Required action: At the line containing "The image size is (957, 430).", begin an exact copy of the lines below and continue through the final one, with no pictures.

*** Material for this exercise ***

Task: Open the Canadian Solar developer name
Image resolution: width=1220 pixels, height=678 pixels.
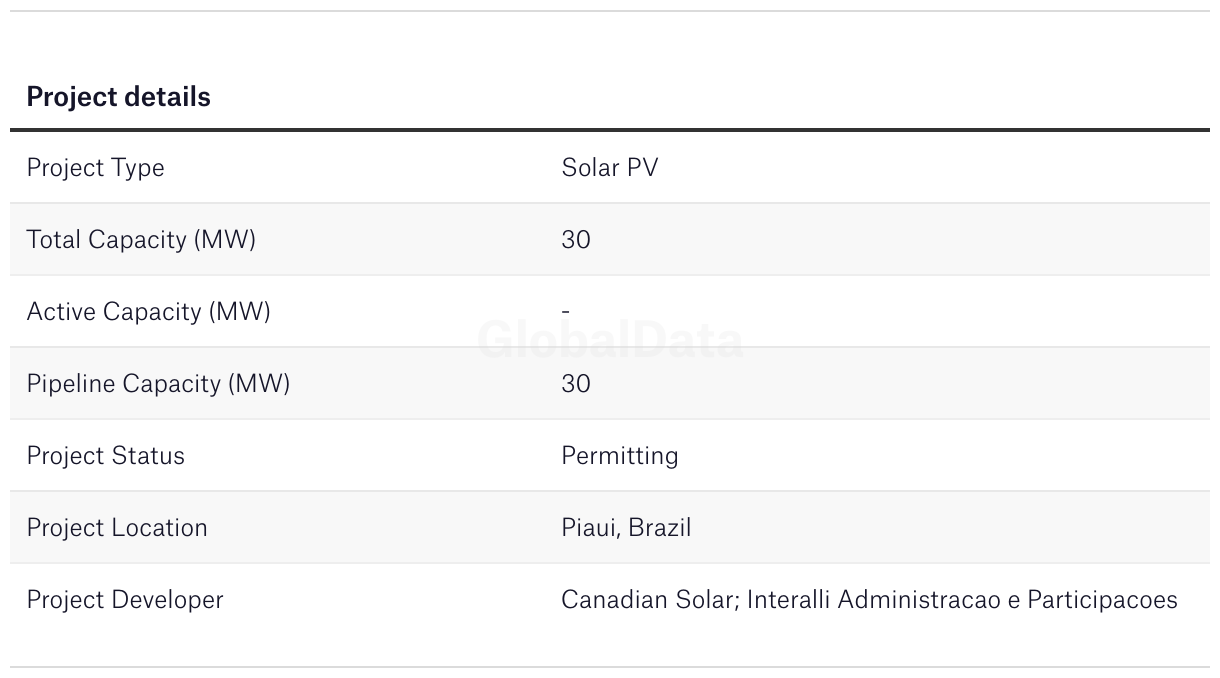Action: [x=648, y=600]
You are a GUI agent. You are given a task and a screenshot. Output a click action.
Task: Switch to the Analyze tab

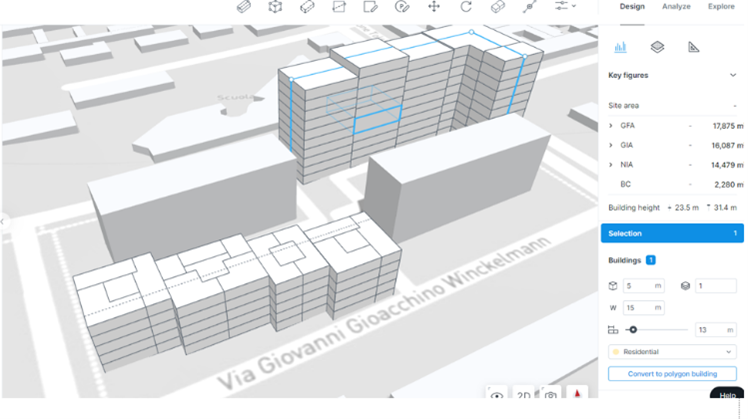[676, 7]
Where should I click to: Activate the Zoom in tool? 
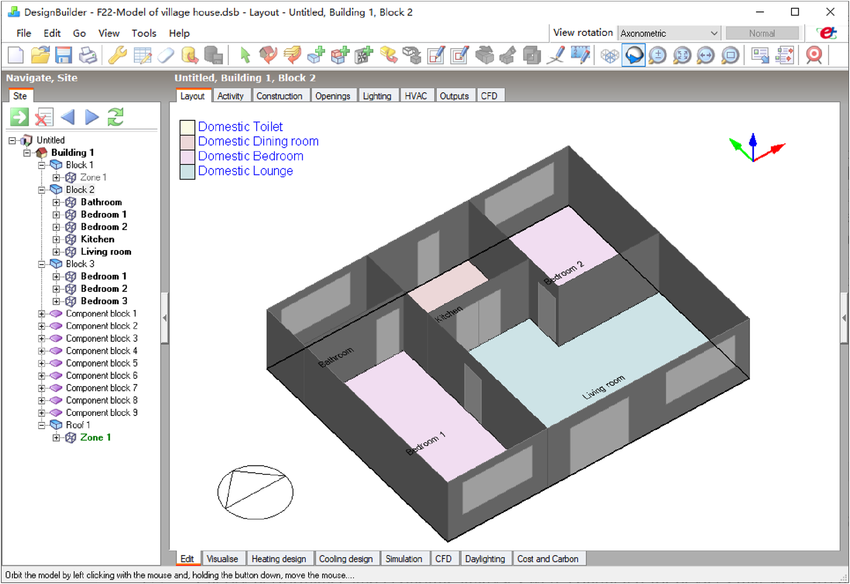pyautogui.click(x=656, y=56)
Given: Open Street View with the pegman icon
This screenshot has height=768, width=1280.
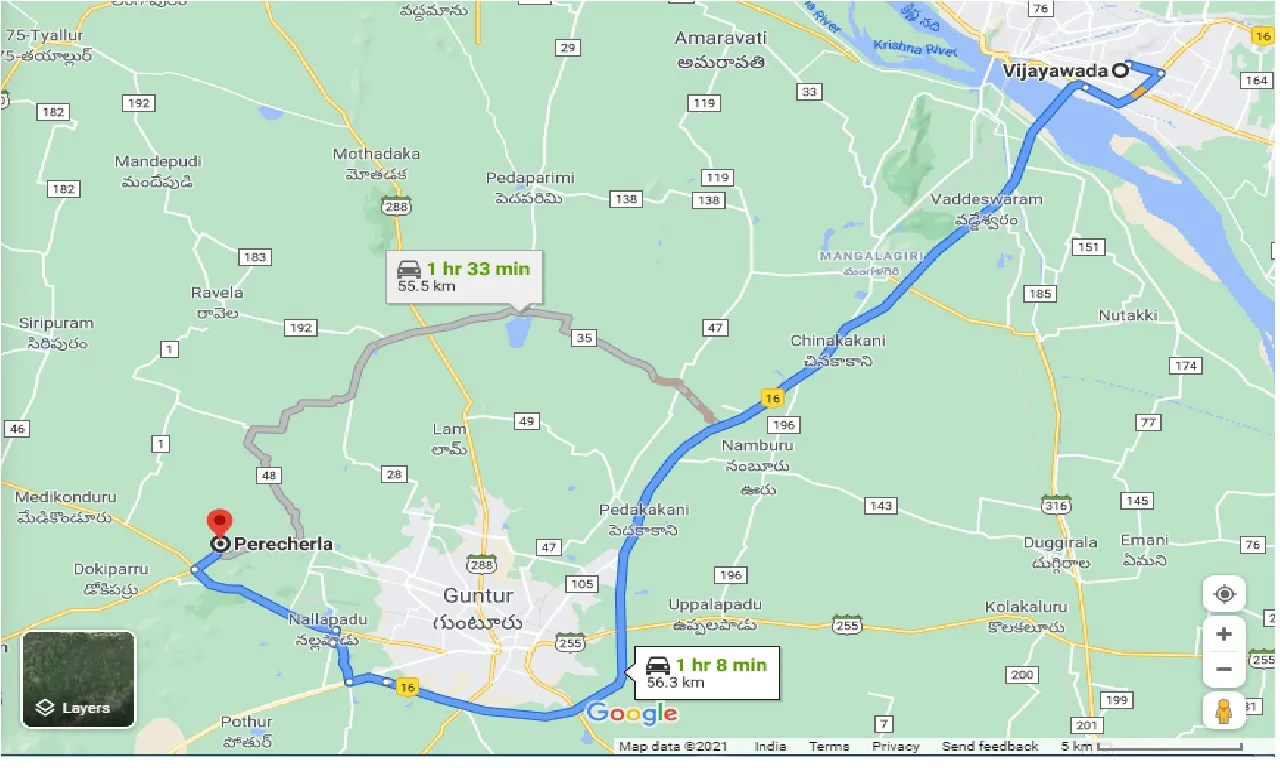Looking at the screenshot, I should click(1224, 711).
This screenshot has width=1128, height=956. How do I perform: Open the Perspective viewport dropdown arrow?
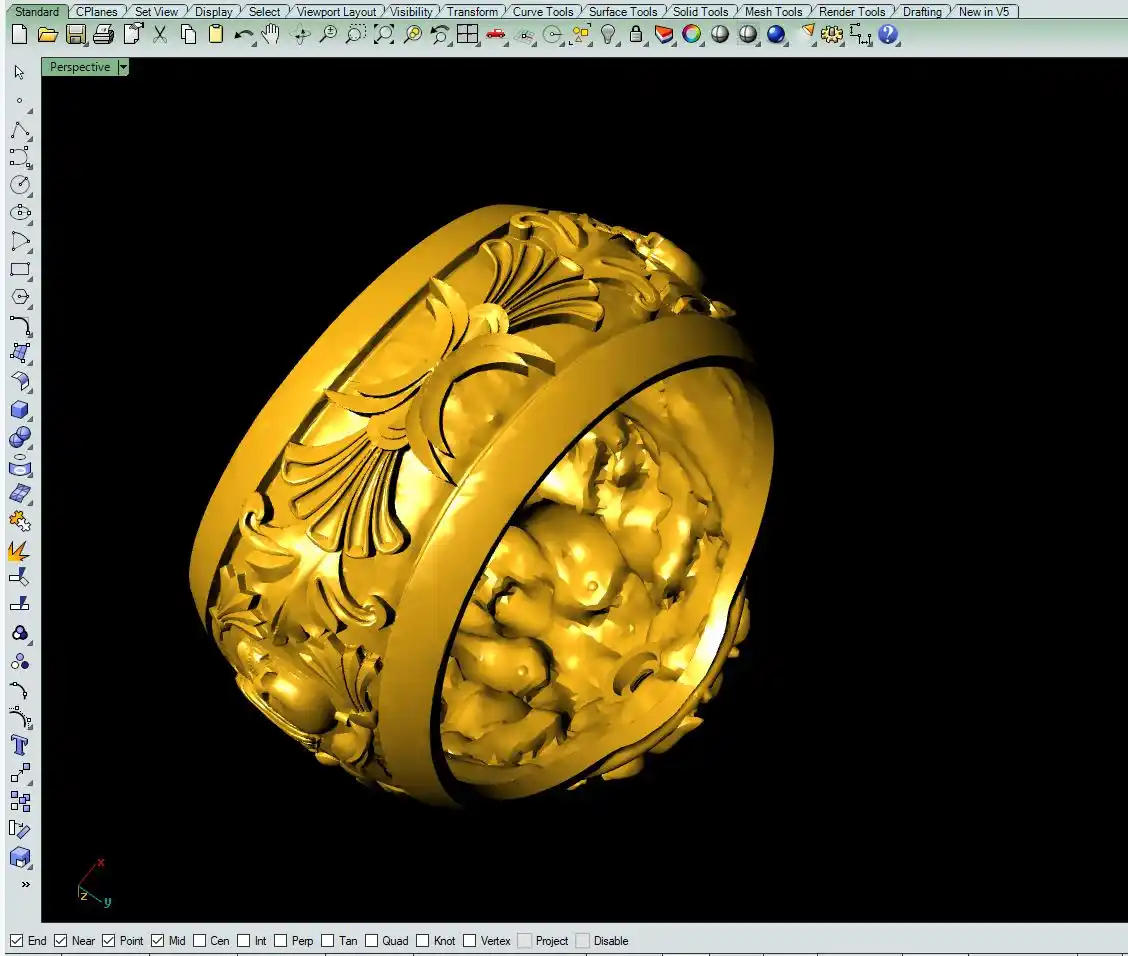[x=123, y=67]
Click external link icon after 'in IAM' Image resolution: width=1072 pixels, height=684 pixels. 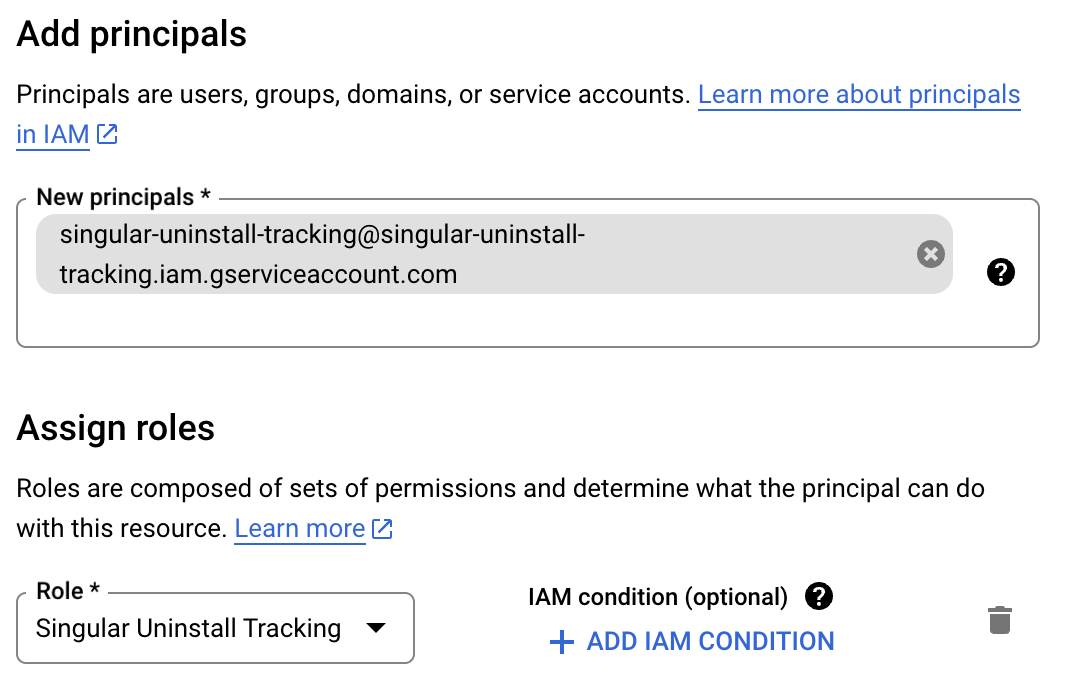[x=107, y=134]
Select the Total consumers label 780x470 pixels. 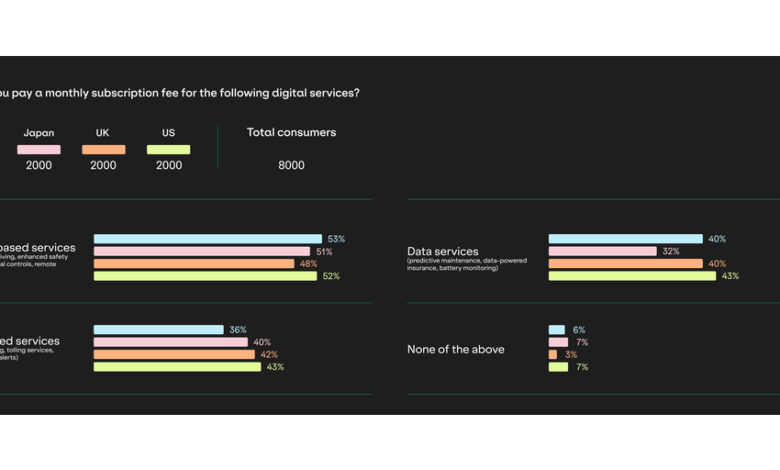(291, 132)
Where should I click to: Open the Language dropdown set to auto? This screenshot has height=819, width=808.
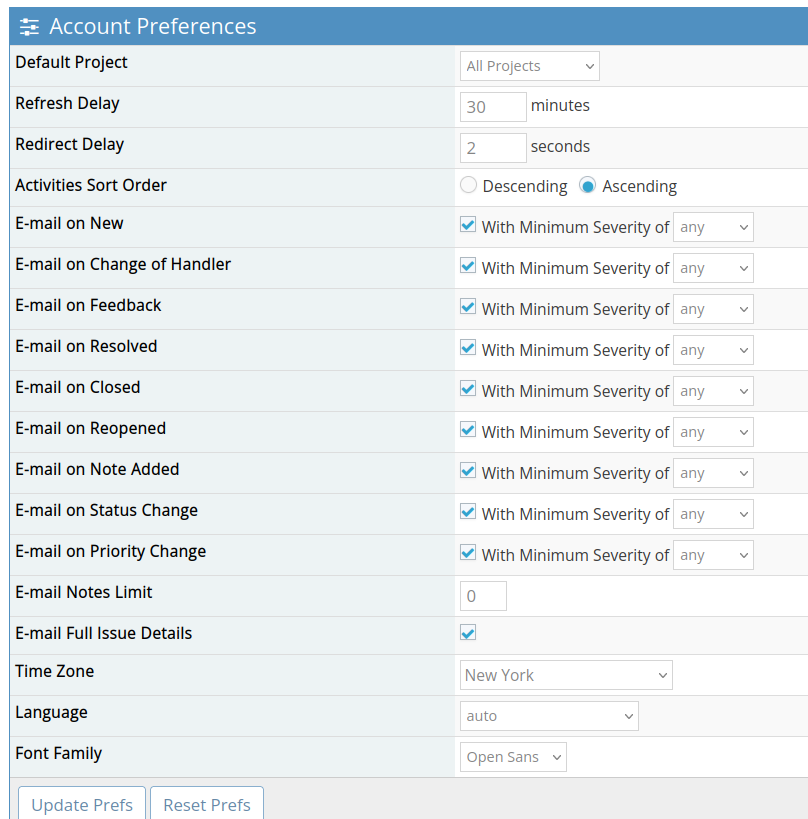coord(548,716)
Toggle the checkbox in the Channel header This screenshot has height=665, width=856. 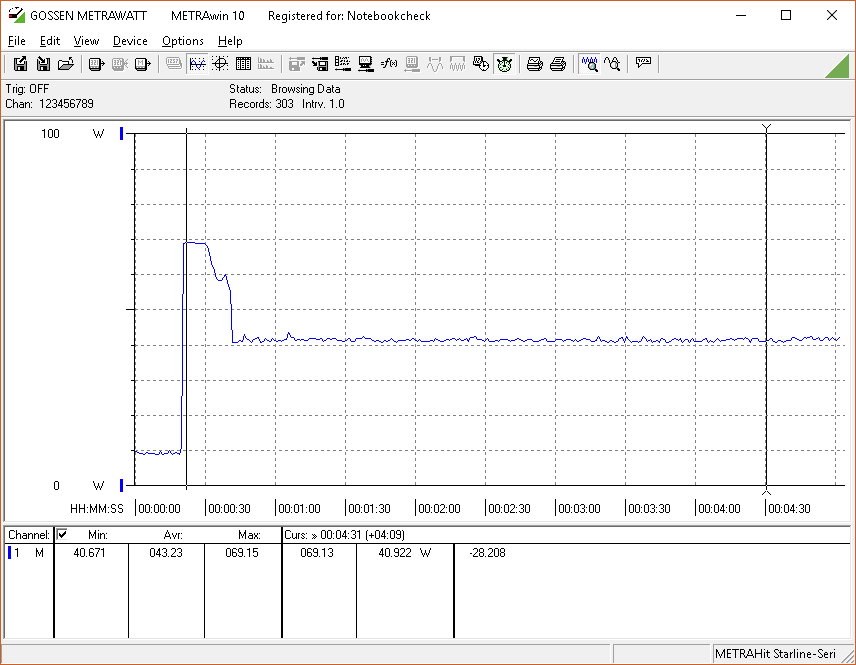(x=62, y=535)
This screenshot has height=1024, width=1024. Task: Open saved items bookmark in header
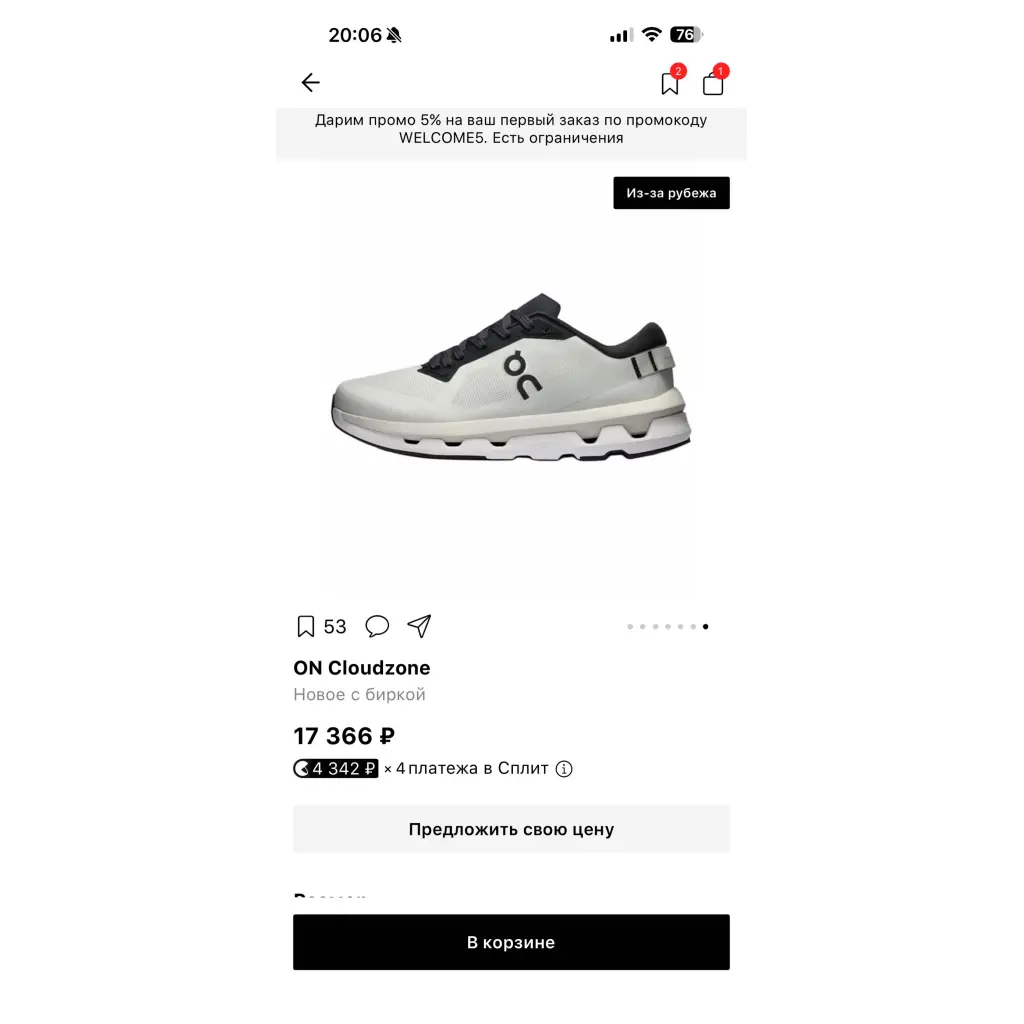(x=670, y=84)
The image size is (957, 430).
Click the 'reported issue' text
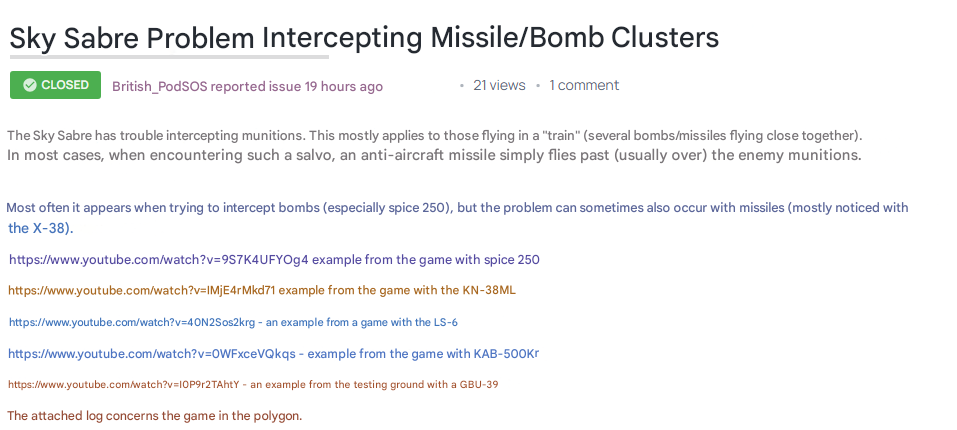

***

Completed exercise:
The image size is (957, 430).
Click the 'reported issue' text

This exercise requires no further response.